Qu’avait-elle à perdre ? La vie ? A bien y réfléchir, la mort serait préférable aux jours à venir sur cette île. La guérisseuse obéit, seulement pour se saisir un morceau de roche, puis en un éclair elle se jeta pierre brandie en avant sur son gardien. Il s’écarta à temps pour que son arme de fortune ne le frappe pas en pleine figure, et elle opta pour le ventre. La violence moindre de son attaque ne l’empêcha pas de poursuivre ses desseins, désespérée comme elle l’était. Elle profita de la seconde où le Daënar se pliait en deux pour le désarçonner de l’épaule, tombant avec lui dans la mêlée. Elle le chevauchait, et pour un temps infime on vit Althéa telle qu’elle ne se révélait jamais, une furie fougueuse et dangereuse maquillée par la paisibilité au naturel. La haine déformait ses traits, l’injustice allumait son regard, et la magie renforçait son corps selon les désirs de sa volonté.

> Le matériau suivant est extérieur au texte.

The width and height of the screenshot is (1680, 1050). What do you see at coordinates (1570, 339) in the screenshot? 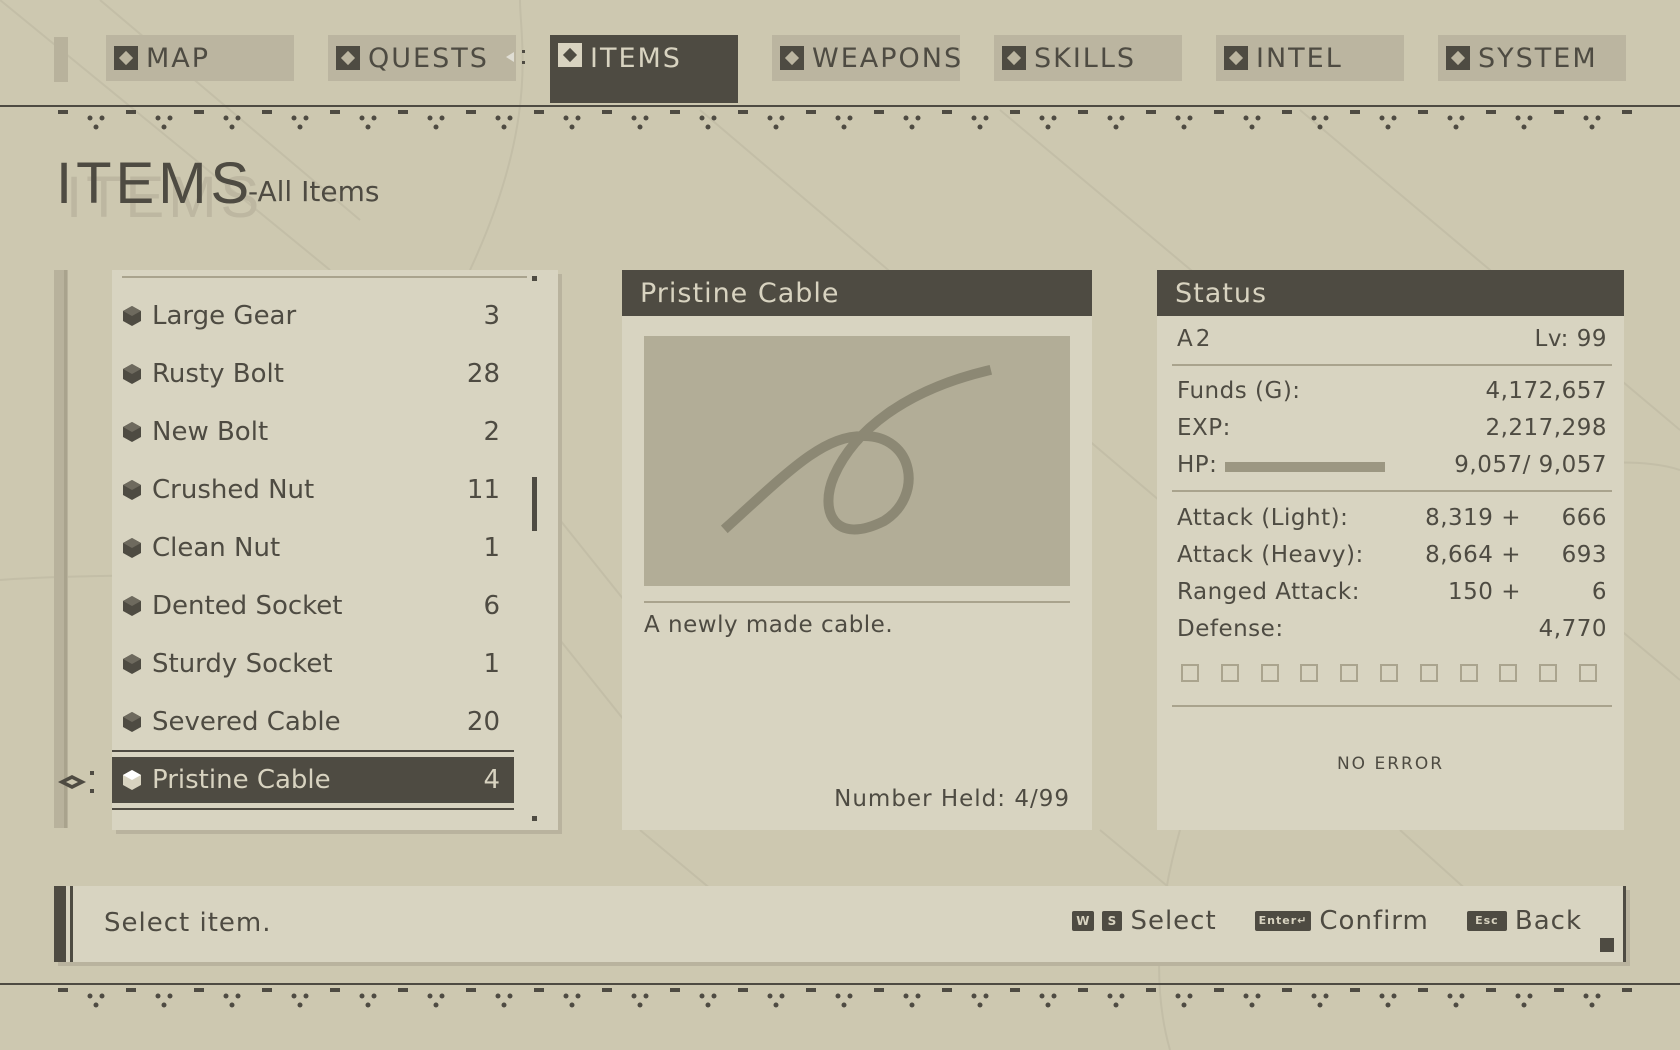
I see `character-level: Lv: 99` at bounding box center [1570, 339].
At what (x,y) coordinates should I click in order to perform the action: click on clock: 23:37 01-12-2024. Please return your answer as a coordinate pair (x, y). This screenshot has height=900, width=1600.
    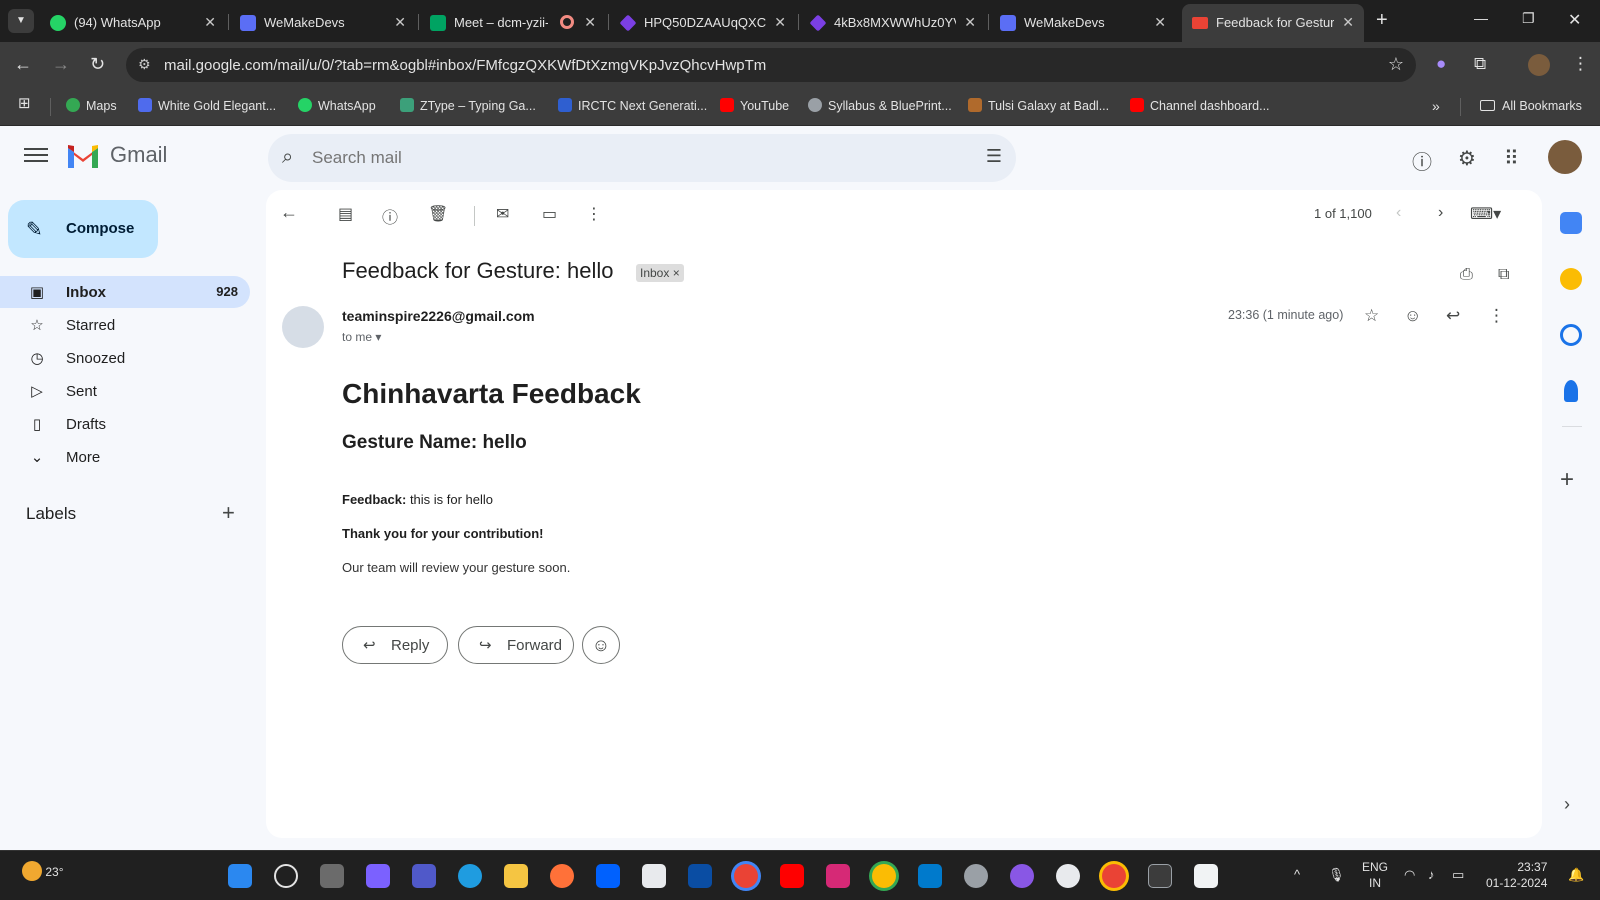
    Looking at the image, I should click on (1516, 875).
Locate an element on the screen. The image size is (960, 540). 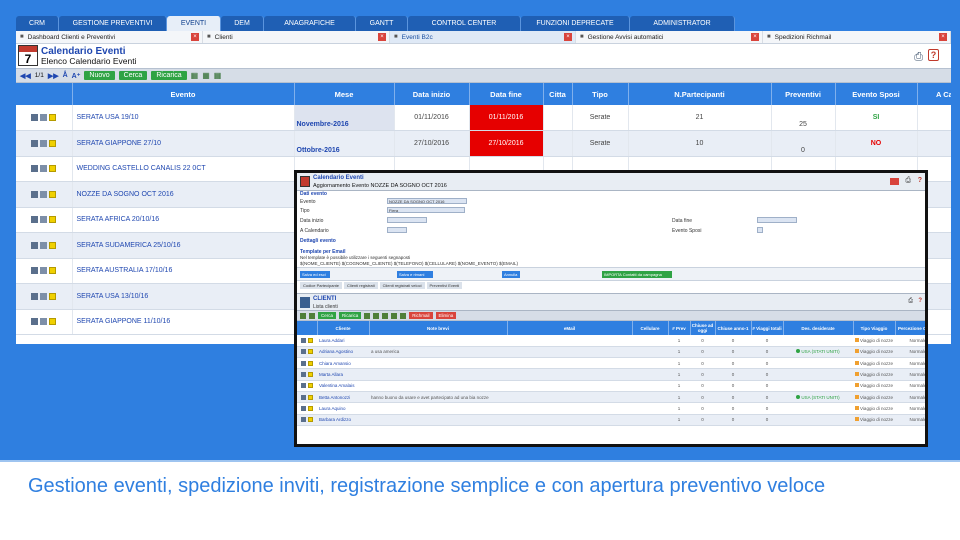
close-icon is located at coordinates (894, 182).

Un voile immaculé obstrua alors sa vision, et une douleur aigüe, presque stridente, s’empara comme à retardement de sa tempe et de son crâne. Elle s’affala sur le sol, sonnée, et l’oreille sonnante. Le responsable de sa douleur l’insulta sans élégance, mais elle ne le vit pas alors qu’il aidait son collègue à se relever, ni n’assista au petit comité qui se faisait la malle sur la même barque qui les avait déposées sur ce morceau de terre maudit et oublié des architectes. Lorsqu’elle parvint enfin à dompter la douleur, et rétablir son champ de vision de blanc à flou, de flou à net, les soldats avaient déjà ramé très loin de l’île. Dans l’eau fine qui assaillait leur territoire elle distingua quelques affaires trempées lui appartenant, et qu’ils avaient jetées là sans égard pour leur préservation, mais elle ne s’en préoccupa pas ; elle connaissait le contenu de son sac, et il ne comportait pas le dixième du nécessaire de survie.

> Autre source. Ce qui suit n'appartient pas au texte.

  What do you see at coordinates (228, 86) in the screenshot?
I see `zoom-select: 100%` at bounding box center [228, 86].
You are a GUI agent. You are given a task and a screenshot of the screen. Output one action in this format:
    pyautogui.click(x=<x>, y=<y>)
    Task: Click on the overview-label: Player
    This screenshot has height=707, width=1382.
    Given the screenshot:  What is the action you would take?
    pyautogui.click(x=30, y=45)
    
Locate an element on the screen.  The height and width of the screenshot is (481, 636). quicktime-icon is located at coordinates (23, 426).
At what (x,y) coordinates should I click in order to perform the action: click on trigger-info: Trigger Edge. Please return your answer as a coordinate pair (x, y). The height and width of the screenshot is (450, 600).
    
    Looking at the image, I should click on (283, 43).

Althéa s’allongea complètement, la tête enfouie dans le silence reposant du flux et du reflux des vagues étouffé par les grains de sable. Tout ne se résumait plus qu’aux besoins primaires, et déjà une soif et une faim qu’elle ne ressentait pas jusqu’alors s’installaient au creux de son estomac. Plus que l’azur idyllique du ciel, elle contemplait l’ensemble de ses erreurs de jugement.

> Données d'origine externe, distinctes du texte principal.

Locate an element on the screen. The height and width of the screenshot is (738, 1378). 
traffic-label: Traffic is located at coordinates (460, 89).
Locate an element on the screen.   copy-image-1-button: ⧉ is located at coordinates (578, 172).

« Ce ne peut pas être une épreuve ; c’est une punition. Nous avons mal interprété la volonté de Möchlog trop de fois, et il a décidé de se débarrasser de nous. Nous n’avions pas même posé un pied sur le continent technologique ! Nous nous sommes fourvoyées, Zora ; les Architectes tolèrent leurs hérésies depuis si longtemps, pourquoi avons-nous pensé qu’ils avaient subitement décidé d’éliminer la Technologie ? »
Son masque d’impassibilité habituel s’était évaporé avec la chaleur. Ici, sur cette île sans témoins autre que sa plus proche alliée, elle abandonnait son calme et ses faux-semblants. Le désespoir et le doute rajeunissaient ses traits, et elle demeura inerte, les membres ancrés dans le sol malléable qui la portait. Elle ne croyait plus en rien, et certainement pas qu’elles étaient des élues. Peut-être la chouette lui avait donné quelques pouvoirs de plus pour la remercier de son dévouement, mais il n’avait jamais escompté faire d’elle une prophète. Leur propre naïveté les avait maintenues dans l’illusion que leur destinée serait remarquable.